Nonetheless, this graph shows interesting correlations between peers' reported bandwidths and their concurrent downloads and uploads. First, there are 20% more zero-download high-speed peers than zero-download low-speed peers. We see two possible explanations: either higher-bandwidth peers tend to download less often, or they spend less time downloading because they have higher connection speeds. Second, the correlation between bandwidths and the downloads is reversed relative to bandwidths and uploads (the percentage of zero-upload peers is higher for modems than for cable modems).

3.3.3 Correlation between the Number of Downloads, Uploads, and Shared Files

Figure 9 shows the percentage of downloads, the percentage of the peer population, the percentage of uploads and the percentage of shared files, grouped according to the reported bandwidth from Napster peers. The number of shared files seems to be uniformly distributed across the population: the percentage of peers in each bandwidth class is roughly the same as the percentage of files shared by that bandwidth class.

Figure 9: Percentage of downloads, peers, uploads and shared files, grouped by reported bandwidths (in Napster).

However, the relative number of downloads and uploads varies significantly across the bandwidth classes. For example, although 56Kbps modems constitute only 15% of the Napster peers, they account for 24% of the downloads. Similarly, cable modems constitute 32% of the peers, but they account for 46% of the uploads. The skew in the number of uploads is attributed by users selecting high-bandwidth peers from which to download content. The skew in the number of downloads, however, seems to be more representative of the natural tendency of low-bandwidth peers to be free-riders.

3.4 The Nature of Shared Files

Another aspect of interest deals with the characteristics of the shared files in the two systems. In Napster, all shared files must be in MP3 format, whereas any file type can be exchanged in Gnutella. Each point in Figure 10 corresponds to the number of files and the number of MB a Napster and Gnutella peer reports as shared (plotted on a log-log scale). The obvious lines in both graphs imply that there is a strong correlation between the numbers of files shared and the number of shared MB of data. The slopes of the lines in both graphs are virtually identical at 3.7MB, corresponding to the size of a shared typical MP3 audio file. Another interesting point is the presence of a Gnutella peer that apparently shares 0 files but 730 MB of data; clearly a bug in the software or a case of malicious peers misreporting the amount of data they have to share.

Figure 10: Shared files vs. shared MB of data in Napster and Gnutella.

3.5 How Much Are Peers Willing to Cooperate in a P2P File-Sharing System?
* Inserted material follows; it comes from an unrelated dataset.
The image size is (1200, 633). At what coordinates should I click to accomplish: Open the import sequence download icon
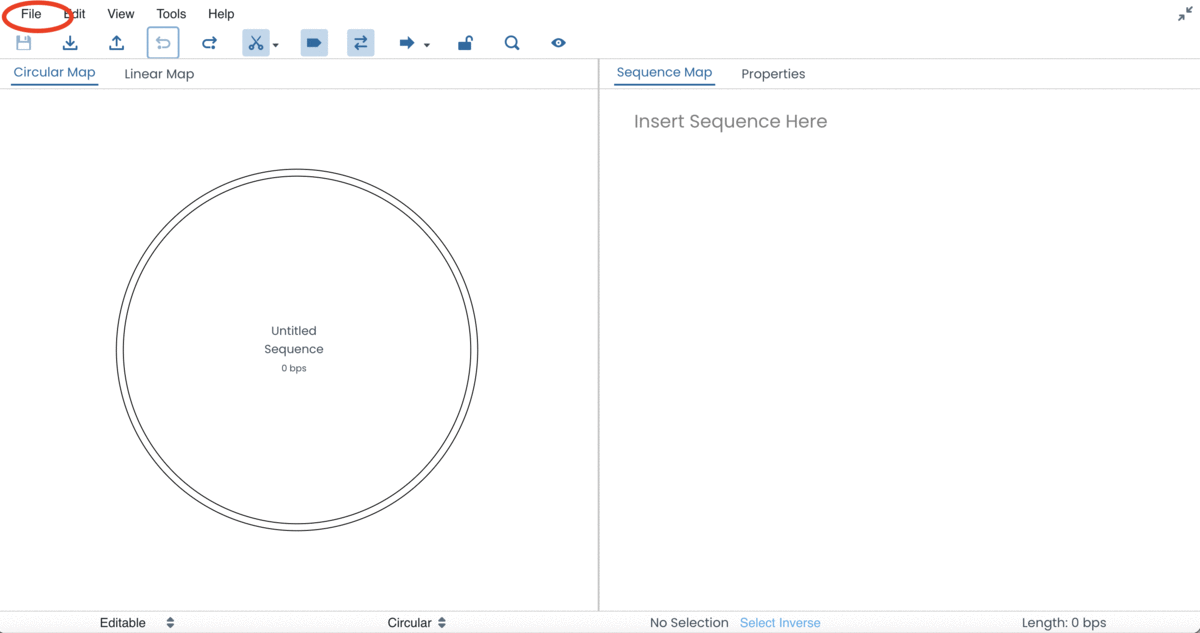69,42
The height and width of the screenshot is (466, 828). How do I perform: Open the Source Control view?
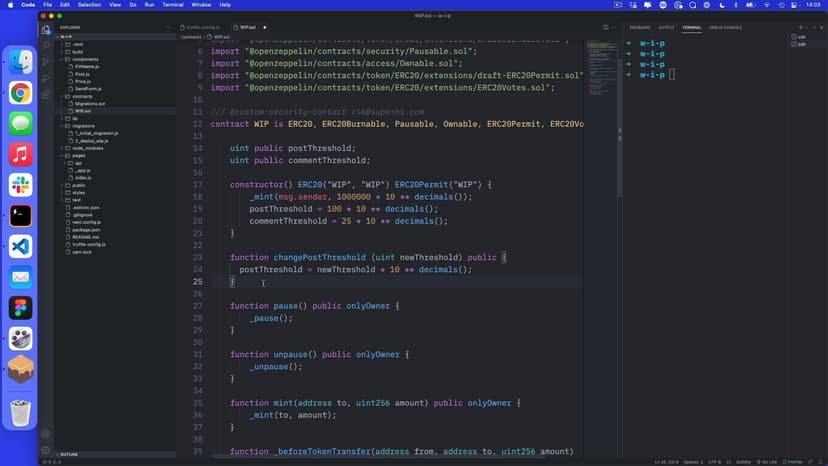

The peer-to-peer model fundamentally depends on the concept of cooperation. How willing peers are to cooperate is of vital importance to the viability of these systems. Devising an experiment to quantify a peer's willingness to cooperate is of course very difficult; as a first-order approximation, we measured the extent to which peers deliberately misreport their bandwidths.

On the left, Figure 11 shows the distribution of measured bandwidths for Napster peers, classified by their reported bandwidth. Note that as high as 30% of the users that report their bandwidth as 64 Kbps or less actually have a significantly greater bandwidth. In Napster (and any similar system), a peer has an incentive to report a smaller bandwidth than the real value, in order to discourage others from initiating downloads and consuming the peer's available bandwidth. Similarly, we expect most users with high bandwidths to rarely misreport their actual bandwidths. Indeed, Figure 11 confirms that only than 10% of the users reporting high bandwidth (3Mbps or higher) in reality have significantly lower bandwidth.

Figure 11: Left: Measured downstream bottleneck bandwidths for peers, grouped by their reported bandwidths; Right: CDFs of measured downstream bottleneck bandwidths for those peers reporting unknown bandwidths along with all Napster users.

In addition to showing that many peers are uncooperative in Napster, this graph serves to validate the accuracy of our bottleneck bandwidth estimation technique. There is an extremely strong correlation between measured bandwidth and reported bandwidth, across all reported classes.

The right graph in Figure 11 shows the distribution of measured downstream bottleneck bandwidth of Napster peers reporting unknown bandwidths. Overlain on top of this distribution, we have shown the distribution of measured bandwidths of all Napster peers, regardless of their reported bandwidth. The similarity between the two curves implies that peers reporting unknown bandwidths are uniformly distributed across the population.

3.6 Resilience of the Gnutella Overlay in the Face of Attacks

In Gnutella, peers form an overlay network by each maintaining a number of point-to-point TCP connections, over which various protocol messages are routed. The Gnutella overlay presents a great opportunity to understand the challenges of creating effective overlay topologies. In particular, we were interested in the resilience of the Gnutella overlay in the face of failures or attacks.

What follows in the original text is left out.